GOAL OF THE EXERCISE: Below are records that contain pictures; transcribe the text exactly and omit the pictures.

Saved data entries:
------------------------------------------------------------

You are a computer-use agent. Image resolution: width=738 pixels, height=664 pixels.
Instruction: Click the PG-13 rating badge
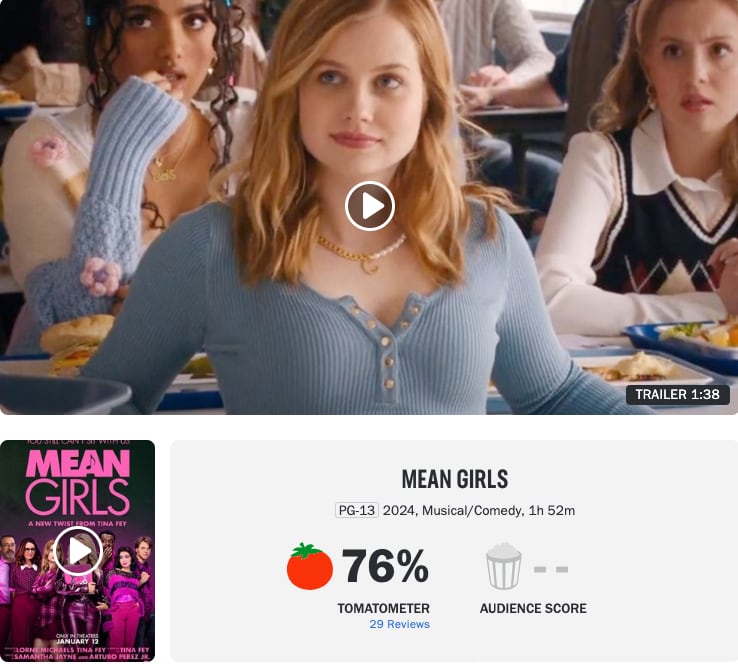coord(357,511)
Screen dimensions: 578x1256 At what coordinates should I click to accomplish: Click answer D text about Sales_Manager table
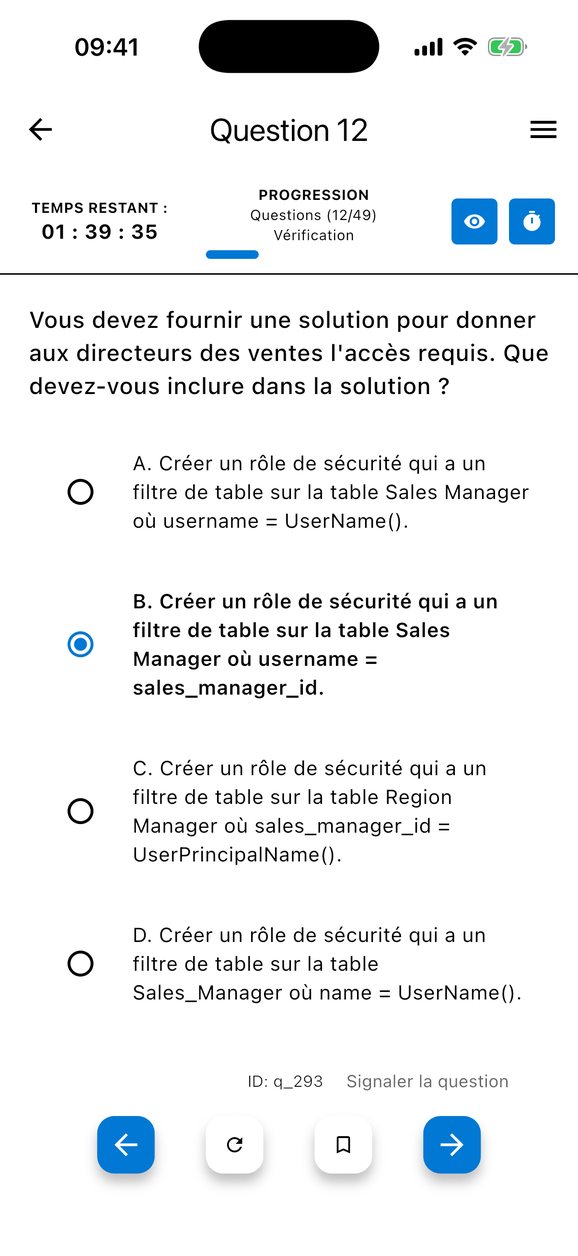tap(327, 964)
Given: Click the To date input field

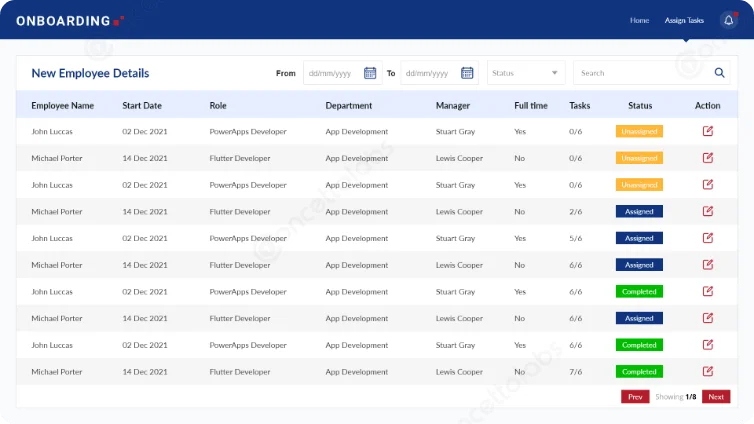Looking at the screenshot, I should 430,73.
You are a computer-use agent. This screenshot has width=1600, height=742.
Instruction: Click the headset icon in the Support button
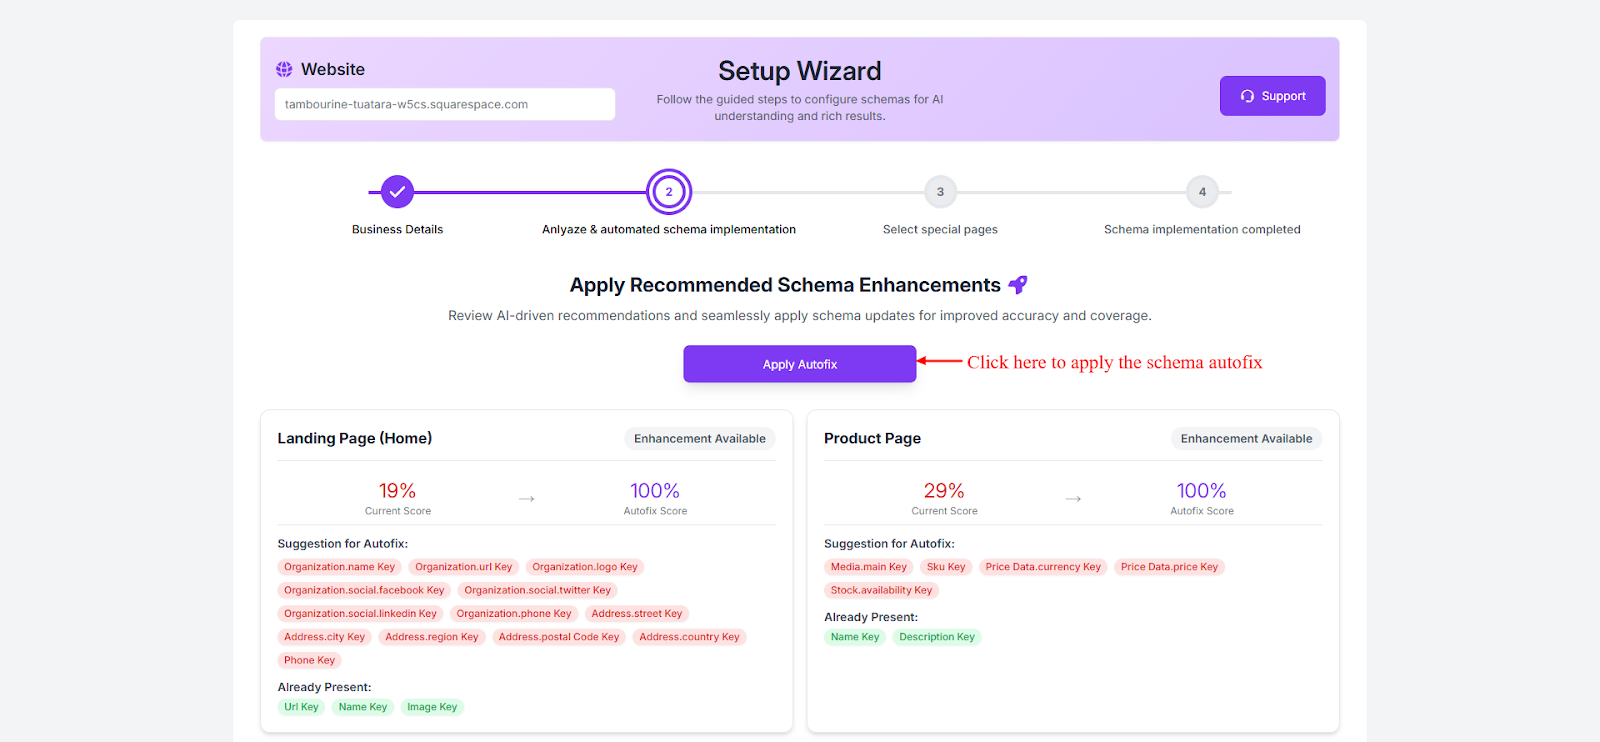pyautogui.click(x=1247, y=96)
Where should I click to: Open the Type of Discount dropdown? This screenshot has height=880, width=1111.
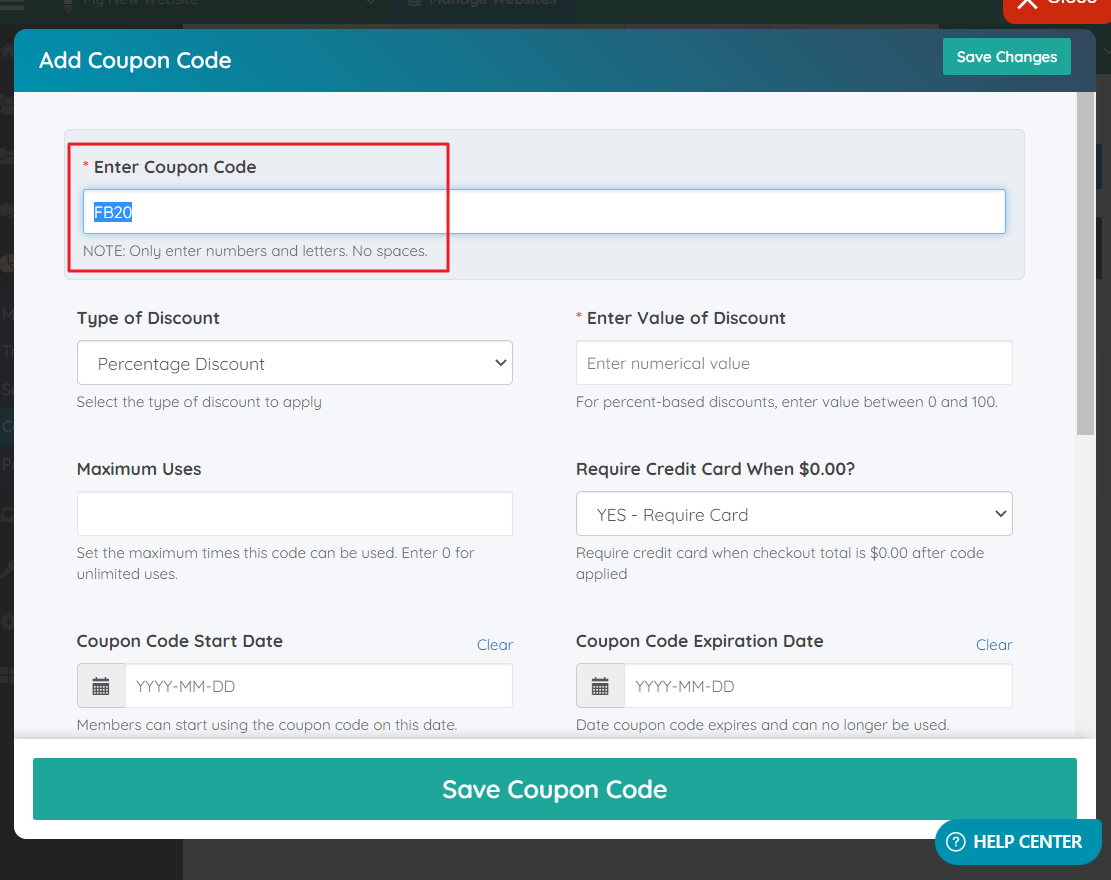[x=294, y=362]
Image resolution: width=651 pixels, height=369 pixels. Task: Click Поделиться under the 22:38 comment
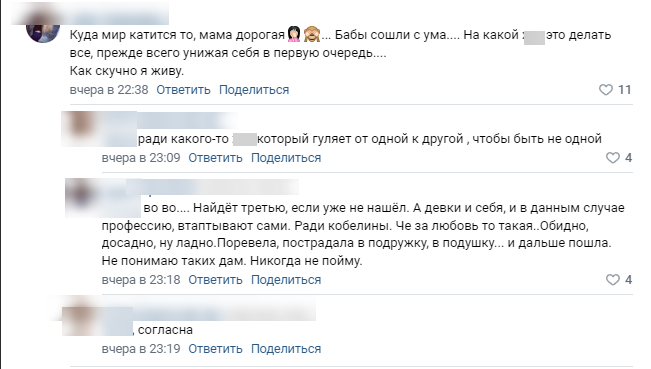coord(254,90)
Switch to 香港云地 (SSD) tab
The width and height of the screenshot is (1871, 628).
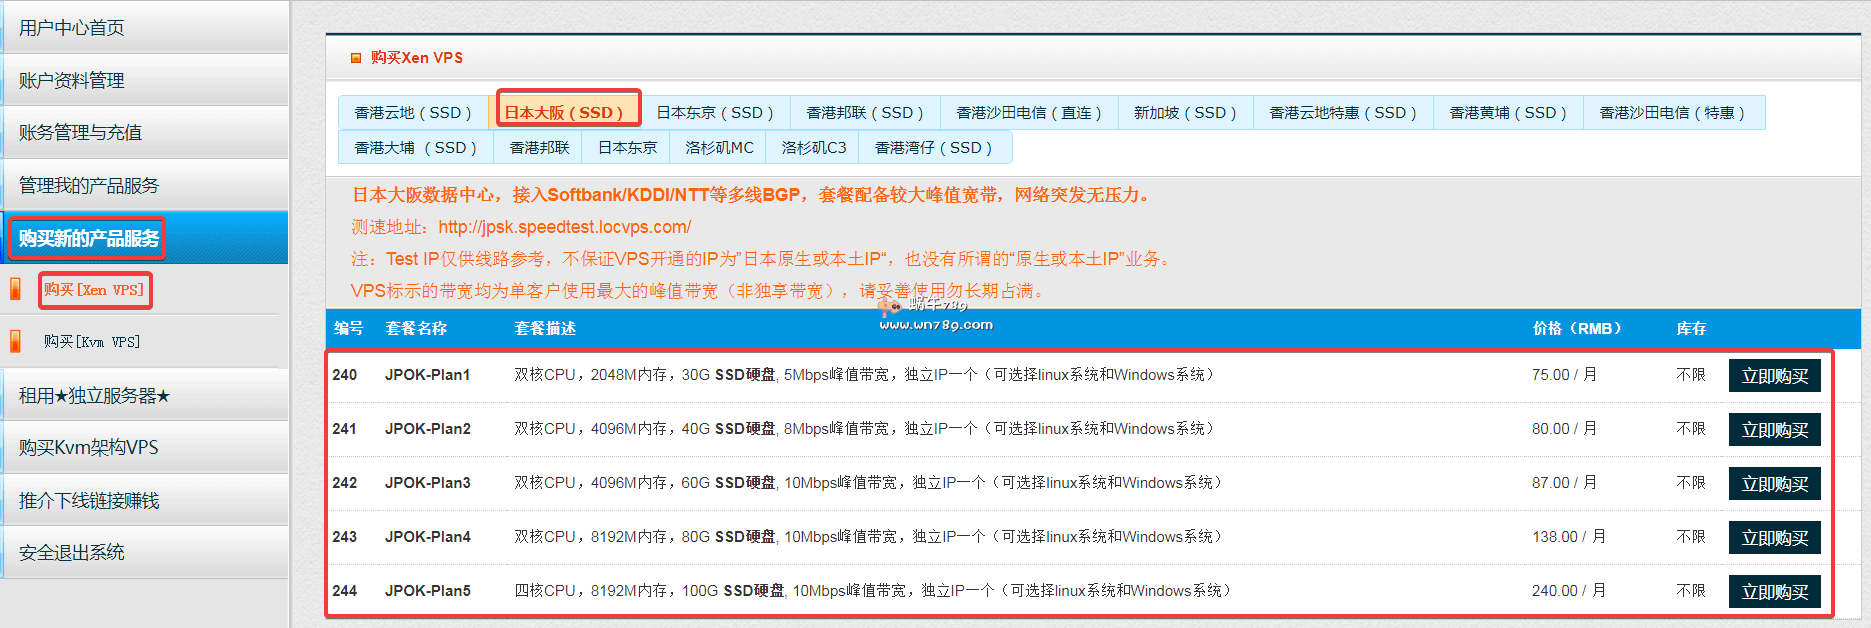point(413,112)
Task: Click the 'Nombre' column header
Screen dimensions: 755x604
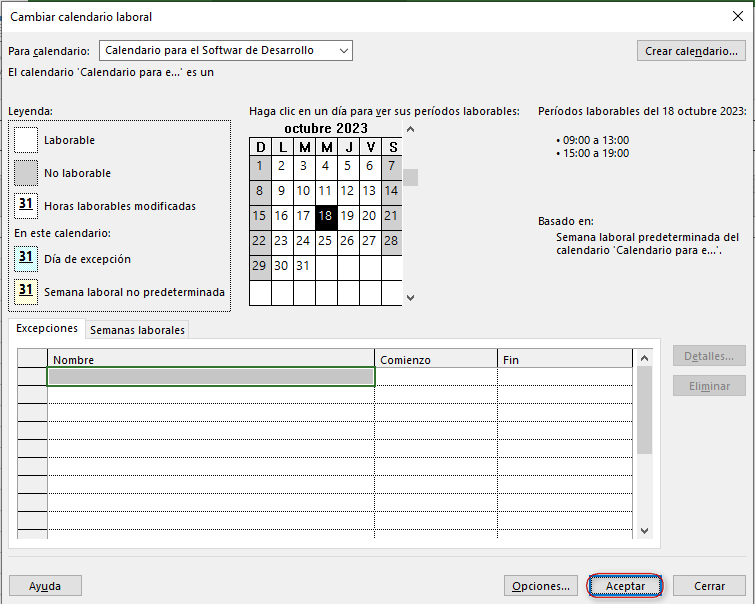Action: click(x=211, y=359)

------------------------------------------------------------

EXERCISE SOLUTION:
You are a computer-use agent. Image resolution: width=738 pixels, height=664 pixels.
Instruction: Click the PG-13 rating badge
coord(357,511)
Screen dimensions: 578x1256 At what coordinates should I click to accomplish: Click answer D text about Sales_Manager table
tap(327, 964)
Given: Click the To date input field

Looking at the screenshot, I should 430,73.
You are a computer-use agent. This screenshot has width=1600, height=742.
Instruction: Click the headset icon in the Support button
pyautogui.click(x=1247, y=96)
Where should I click to: Open the Type of Discount dropdown? This screenshot has height=880, width=1111.
[x=294, y=362]
Image resolution: width=651 pixels, height=369 pixels. Task: Click Поделиться under the 22:38 comment
coord(254,90)
Switch to 香港云地 (SSD) tab
The width and height of the screenshot is (1871, 628).
point(413,112)
Task: Click the 'Nombre' column header
Screen dimensions: 755x604
Action: click(x=211, y=359)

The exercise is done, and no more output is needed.